> _DATA EXTRACT_:
+ + + + +

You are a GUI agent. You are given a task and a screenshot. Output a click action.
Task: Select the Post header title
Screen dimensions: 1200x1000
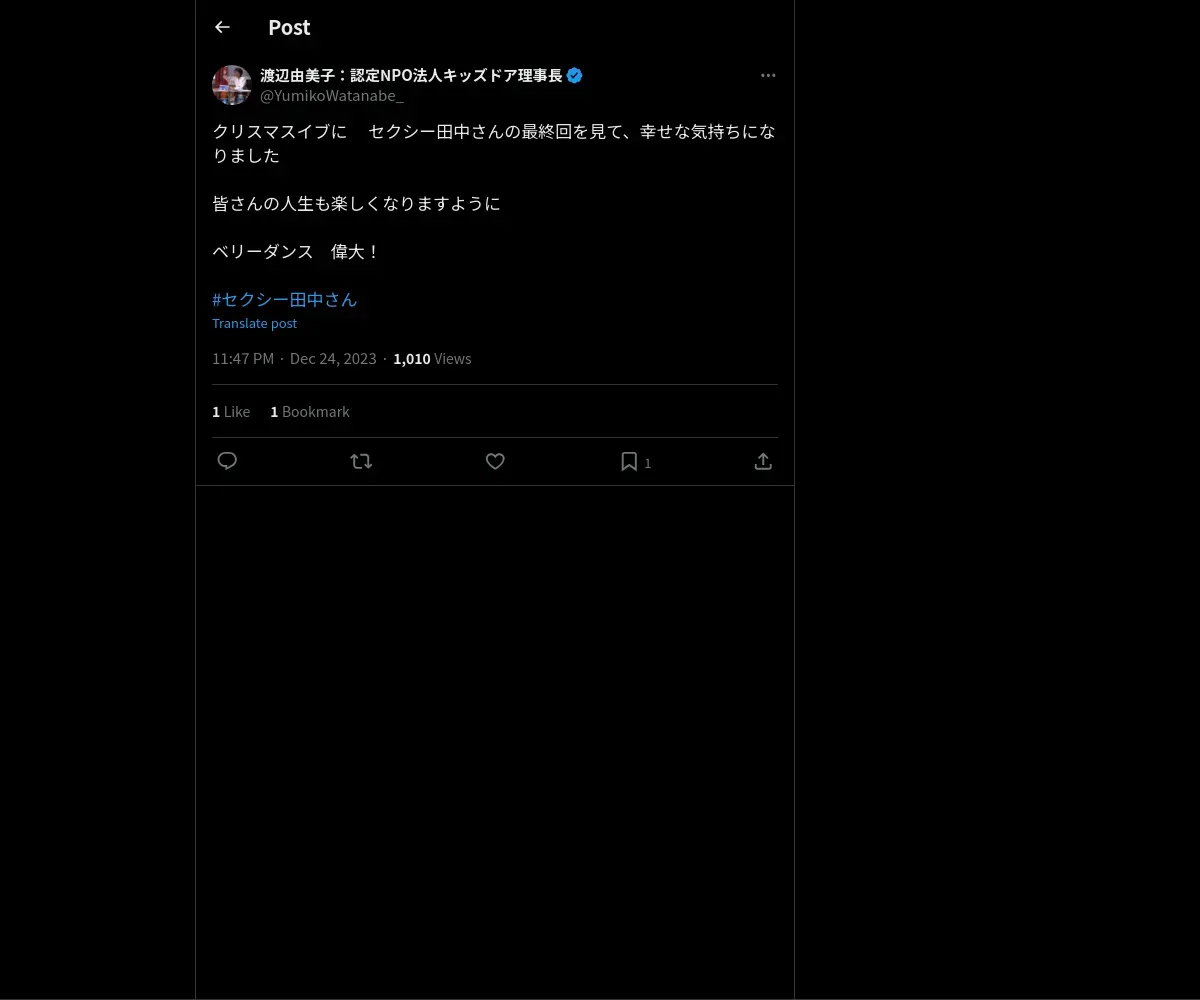[x=289, y=27]
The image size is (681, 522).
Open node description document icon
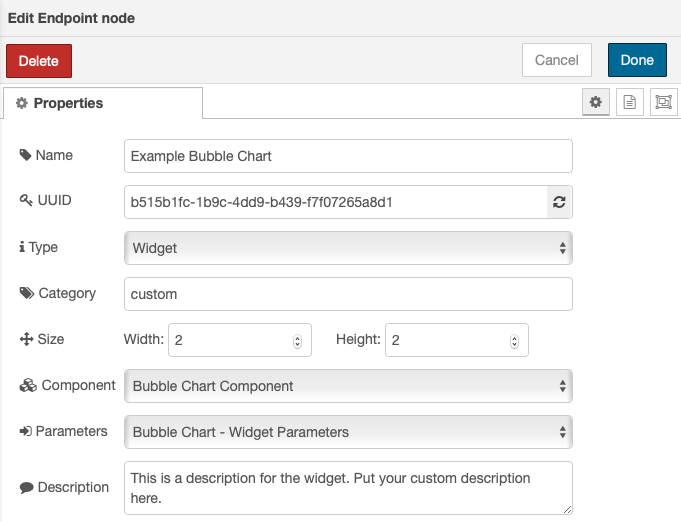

+ + + + +

> _TASK_: Can you transcribe the data above word for word, leaving the pictures out?

> _WRITTEN RESPONSE_:
You are a GUI agent. You are given a task and a screenshot. Output a click action.
Task: Select the Post header title
Screen dimensions: 1200x1000
[x=289, y=27]
The image size is (681, 522).
Open node description document icon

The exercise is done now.